Identifying the problem:
A good place to start when organising revision is to ask students to write down what they think ‘resilience’ means and how a student would show this when preparing for exams. I would also ask them what independent study looks like. Quite often students might struggle to remain resilient or complete productive independent study but this is because they don’t know what these qualities actually look like in practice. From here you can discuss their views, iron out issues and set a clear structure of expectation.
You then need to work out if a student is struggling or underperforming due to lack of revision (night before exam cramming will not work) or a lack of fruitful revision (revising for hours but nothing is working). This will then help work out a strategy appropriate to the needs of the student.
Organising their minds:
A disorganised folder = disorganised mind and thus disorganised revision. Students need to be able to see a clear path through the topics in order to organise where to start.
So where to start: using the specification for each topic or a list of past exam questions get students to RAG rate what they know (green), sort of know (amber) and totally don’t know (red). This way they can see where their priority areas are (see Past Exam Questions: Gaps and Patterns (for 2022 exam))

Once they have identified which areas need the most work, give students a blank weekly timetable (one for every week leading up the exam) and get them to fill out when they have free evenings, weekends and study periods (this is often tricky around student’s employment schedules and can often be an ongoing activity). Have them add in important dates like the exams, class mocks, HW deadlines or tests. From here they start to fill out what topic areas they will revise on what day. This provides much needed structure to their revision.
Revision strategies:
Before you can develop a student’s revision strategies you must first of all establish what they are already doing. What do they think revision looks like? How often? For how long? From here you can establish good revision techniques that do not just involve reading, highlighting or creating beautiful posters.
For a full list of revision ideas and strategies see “How do I revise?” Top Revision Strategies but my go to is ‘the blank sheet summary’. This technique involves students revising a topic for 15 mins (using any strategy they wish) then they have 5 minutes without notes to write down everything they can remember on a blank sheet of paper. After, the students go back through their notes and add in a different colour anything they missed or forget. Finally the students do either a test or timed essay. This reinforces that revision involves more doing (rewriting, gap filling, testing) than just going through notes (see Revision Must-Do: Blank Sheet Summary).
Practice:
There are two techniques I rely upon when it comes to essay writing practice. The first is the common one: timed essays in class. But instead of taking them in to mark, give the students a mark scheme and they mark their own (see Examiner’s Mark Scheme) This way they start to think like examiner’s and thus develop the essay writing skills the examiner’s accredit top bands to.

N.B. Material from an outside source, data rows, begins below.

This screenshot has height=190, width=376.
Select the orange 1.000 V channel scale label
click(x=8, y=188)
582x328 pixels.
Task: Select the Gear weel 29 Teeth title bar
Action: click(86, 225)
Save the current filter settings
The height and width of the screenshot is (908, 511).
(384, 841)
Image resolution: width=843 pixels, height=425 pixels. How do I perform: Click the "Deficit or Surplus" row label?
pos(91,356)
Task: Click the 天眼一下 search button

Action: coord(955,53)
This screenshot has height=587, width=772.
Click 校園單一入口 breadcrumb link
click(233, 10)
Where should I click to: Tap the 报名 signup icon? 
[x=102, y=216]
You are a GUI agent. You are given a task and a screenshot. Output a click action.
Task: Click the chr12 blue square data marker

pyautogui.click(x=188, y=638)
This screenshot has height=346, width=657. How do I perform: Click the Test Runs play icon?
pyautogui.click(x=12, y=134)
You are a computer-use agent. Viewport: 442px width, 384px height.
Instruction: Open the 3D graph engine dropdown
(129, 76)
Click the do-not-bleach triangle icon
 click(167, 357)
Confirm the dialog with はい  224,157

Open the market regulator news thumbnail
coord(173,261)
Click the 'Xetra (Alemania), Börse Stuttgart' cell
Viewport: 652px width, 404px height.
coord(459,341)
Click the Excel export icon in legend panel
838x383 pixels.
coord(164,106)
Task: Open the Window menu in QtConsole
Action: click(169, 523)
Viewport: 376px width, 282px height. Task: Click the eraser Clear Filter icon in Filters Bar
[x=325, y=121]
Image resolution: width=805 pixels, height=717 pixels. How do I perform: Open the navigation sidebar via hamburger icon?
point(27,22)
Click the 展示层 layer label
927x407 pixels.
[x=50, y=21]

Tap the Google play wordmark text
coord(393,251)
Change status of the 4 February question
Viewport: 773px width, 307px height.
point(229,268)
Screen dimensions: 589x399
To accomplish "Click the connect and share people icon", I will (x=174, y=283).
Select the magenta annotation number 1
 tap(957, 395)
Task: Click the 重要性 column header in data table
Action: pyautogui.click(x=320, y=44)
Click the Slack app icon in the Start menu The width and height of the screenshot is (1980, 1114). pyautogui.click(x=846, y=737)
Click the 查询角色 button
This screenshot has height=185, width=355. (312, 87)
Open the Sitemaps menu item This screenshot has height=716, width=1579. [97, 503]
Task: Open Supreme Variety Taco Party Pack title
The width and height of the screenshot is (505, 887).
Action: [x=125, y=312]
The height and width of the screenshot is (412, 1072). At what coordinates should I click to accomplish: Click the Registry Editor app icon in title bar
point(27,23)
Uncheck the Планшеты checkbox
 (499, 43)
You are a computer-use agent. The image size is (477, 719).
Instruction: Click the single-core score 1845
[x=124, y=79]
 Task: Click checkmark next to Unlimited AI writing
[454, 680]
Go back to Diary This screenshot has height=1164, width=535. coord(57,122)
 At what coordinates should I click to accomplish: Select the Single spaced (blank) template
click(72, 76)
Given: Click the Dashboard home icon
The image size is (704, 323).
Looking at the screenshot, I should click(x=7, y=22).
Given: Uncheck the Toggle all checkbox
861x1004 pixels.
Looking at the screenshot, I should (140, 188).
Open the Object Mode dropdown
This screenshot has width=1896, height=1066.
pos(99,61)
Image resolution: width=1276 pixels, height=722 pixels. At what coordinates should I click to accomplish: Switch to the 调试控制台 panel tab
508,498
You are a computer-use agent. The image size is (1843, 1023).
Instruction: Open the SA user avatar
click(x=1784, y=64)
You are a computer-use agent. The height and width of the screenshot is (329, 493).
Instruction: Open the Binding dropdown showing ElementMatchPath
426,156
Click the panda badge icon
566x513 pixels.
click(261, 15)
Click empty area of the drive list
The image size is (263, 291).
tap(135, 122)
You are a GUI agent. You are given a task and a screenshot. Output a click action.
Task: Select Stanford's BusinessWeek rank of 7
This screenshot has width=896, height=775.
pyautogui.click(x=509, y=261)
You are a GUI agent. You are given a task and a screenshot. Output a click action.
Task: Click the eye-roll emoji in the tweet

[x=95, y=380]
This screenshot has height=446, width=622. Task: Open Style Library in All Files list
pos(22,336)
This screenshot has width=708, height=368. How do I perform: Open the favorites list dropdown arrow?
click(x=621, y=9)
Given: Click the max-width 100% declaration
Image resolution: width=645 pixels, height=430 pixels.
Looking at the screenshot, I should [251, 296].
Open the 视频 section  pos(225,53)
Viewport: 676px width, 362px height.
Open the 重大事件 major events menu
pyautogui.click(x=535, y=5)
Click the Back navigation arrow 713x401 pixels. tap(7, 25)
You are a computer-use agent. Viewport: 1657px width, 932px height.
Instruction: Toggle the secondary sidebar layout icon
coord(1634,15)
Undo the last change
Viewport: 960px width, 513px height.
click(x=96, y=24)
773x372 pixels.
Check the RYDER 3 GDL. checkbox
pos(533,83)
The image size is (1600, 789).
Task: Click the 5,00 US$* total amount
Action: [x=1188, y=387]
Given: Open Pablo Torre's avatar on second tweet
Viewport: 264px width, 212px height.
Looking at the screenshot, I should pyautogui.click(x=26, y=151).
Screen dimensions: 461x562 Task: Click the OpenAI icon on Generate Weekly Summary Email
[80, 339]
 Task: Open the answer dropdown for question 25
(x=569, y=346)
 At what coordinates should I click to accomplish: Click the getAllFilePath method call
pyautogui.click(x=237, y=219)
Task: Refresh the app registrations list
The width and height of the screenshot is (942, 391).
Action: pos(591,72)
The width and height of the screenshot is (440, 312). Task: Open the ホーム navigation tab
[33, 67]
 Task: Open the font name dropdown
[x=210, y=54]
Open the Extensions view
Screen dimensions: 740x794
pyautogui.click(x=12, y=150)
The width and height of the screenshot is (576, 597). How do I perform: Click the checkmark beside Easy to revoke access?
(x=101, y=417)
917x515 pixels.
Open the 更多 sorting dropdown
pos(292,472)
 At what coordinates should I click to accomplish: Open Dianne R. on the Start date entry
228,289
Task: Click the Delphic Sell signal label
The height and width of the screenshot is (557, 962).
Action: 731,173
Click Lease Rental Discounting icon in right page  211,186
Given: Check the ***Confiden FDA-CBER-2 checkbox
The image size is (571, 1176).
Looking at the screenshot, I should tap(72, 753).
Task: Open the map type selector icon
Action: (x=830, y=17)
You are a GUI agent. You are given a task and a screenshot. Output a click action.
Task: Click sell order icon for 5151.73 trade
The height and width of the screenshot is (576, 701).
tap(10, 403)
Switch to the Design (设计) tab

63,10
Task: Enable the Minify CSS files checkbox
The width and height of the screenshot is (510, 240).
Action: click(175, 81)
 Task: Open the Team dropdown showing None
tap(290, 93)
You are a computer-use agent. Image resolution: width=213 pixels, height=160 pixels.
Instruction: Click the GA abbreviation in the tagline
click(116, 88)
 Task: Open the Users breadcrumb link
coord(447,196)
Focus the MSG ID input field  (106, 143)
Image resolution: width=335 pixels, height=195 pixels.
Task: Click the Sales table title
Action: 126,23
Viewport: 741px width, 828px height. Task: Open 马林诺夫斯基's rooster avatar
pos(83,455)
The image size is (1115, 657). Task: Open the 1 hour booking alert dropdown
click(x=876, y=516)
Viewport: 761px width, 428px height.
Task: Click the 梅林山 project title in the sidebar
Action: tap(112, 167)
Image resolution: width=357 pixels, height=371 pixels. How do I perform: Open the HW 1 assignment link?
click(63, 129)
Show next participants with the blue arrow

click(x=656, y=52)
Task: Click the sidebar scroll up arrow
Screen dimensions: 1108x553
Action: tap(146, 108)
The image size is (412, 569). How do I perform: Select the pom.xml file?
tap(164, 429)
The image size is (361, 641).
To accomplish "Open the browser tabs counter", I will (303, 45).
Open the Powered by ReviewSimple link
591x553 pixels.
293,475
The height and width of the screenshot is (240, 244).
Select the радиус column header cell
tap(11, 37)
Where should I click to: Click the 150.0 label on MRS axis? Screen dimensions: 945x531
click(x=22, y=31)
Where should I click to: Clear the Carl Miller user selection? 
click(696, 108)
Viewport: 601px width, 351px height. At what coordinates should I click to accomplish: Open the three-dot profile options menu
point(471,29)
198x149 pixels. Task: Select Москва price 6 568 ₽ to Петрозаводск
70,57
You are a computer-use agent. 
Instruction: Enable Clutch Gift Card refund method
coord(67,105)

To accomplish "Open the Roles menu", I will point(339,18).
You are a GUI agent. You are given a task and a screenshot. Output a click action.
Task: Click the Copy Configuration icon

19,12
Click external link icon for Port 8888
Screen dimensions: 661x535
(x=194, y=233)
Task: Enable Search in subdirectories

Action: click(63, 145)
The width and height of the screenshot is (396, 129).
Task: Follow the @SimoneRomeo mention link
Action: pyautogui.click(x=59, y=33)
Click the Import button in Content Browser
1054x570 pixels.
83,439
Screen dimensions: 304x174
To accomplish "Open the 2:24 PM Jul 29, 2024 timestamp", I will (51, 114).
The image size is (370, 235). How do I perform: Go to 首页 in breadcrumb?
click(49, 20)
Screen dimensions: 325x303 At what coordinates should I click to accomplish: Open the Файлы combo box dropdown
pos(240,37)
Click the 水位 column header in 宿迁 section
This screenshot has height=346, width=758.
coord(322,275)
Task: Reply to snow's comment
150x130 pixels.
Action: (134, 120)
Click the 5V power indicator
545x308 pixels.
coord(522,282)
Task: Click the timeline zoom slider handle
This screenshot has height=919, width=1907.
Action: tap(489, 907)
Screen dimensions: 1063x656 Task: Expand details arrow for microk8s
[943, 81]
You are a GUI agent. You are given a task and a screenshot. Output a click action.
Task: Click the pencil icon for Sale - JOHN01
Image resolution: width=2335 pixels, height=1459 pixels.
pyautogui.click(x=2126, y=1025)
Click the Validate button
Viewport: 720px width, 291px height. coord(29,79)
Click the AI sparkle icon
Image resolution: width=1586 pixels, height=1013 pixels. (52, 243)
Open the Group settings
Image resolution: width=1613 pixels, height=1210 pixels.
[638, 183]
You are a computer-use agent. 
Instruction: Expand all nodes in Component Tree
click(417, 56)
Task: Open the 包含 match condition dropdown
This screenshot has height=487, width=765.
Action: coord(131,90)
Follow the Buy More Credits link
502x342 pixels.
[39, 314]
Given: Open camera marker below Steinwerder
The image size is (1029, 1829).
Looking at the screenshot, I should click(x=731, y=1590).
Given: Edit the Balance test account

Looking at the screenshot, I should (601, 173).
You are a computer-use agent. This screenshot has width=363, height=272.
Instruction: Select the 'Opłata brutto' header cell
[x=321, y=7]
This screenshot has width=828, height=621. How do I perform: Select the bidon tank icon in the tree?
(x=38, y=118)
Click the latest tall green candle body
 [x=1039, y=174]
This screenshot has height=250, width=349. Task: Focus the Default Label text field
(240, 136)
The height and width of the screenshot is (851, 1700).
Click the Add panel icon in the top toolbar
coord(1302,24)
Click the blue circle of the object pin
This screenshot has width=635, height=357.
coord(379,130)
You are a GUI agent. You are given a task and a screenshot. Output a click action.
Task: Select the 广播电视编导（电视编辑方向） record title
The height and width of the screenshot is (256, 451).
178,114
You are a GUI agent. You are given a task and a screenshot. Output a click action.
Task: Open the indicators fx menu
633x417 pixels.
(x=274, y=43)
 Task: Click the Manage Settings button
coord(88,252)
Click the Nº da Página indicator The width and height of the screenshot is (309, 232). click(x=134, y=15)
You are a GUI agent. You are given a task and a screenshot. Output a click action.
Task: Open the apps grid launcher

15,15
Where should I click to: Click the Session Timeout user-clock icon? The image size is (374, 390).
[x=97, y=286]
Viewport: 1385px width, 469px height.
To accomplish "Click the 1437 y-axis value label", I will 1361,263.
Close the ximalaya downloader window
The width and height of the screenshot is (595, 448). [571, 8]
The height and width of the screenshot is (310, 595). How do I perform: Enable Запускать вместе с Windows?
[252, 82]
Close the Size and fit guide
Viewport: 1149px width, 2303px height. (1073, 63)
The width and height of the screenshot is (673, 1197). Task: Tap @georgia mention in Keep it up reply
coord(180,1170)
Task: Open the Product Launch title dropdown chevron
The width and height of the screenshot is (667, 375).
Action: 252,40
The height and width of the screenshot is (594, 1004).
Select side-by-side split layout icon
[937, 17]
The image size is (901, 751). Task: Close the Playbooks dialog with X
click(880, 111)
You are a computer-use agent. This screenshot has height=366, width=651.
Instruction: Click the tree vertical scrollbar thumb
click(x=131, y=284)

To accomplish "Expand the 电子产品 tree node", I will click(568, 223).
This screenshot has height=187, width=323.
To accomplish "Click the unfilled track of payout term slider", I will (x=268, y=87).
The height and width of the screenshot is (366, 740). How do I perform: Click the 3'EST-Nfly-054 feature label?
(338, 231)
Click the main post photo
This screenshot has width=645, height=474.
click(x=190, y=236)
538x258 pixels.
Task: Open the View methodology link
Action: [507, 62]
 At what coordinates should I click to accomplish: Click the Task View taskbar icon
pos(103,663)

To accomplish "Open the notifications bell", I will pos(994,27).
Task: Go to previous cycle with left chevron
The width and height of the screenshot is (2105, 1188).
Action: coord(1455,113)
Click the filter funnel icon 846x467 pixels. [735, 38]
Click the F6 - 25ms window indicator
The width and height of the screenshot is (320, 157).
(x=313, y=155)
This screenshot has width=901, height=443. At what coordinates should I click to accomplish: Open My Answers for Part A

The second technique I swear by is the students writing essays, using notes not within timed conditions to the best of their ability. This is because the students will never be able to write a top marker in timed conditions if they cant write a top marker without these constraints. Once they have the technique they just need to practice it under timed conditions but it is must easier once they have actually mastered the technique in the first place. When they hand in their essays I always get them to self assess first using highlighters: highlight specific words from the question, highlight their evaluation/critical terms and highlight line of argument. This pin points any big gaps for a redraft (see Colour Coordination: Highlighting those Skills).
What I have found over the years is that you need to be explicit in your expectations. What do you mean when you think of resilience, or independent study or revision. What does that look like to you and let them know this. It is not that students are not willing to revise or work hard, as they are, it is more they just don’t know what this looks like.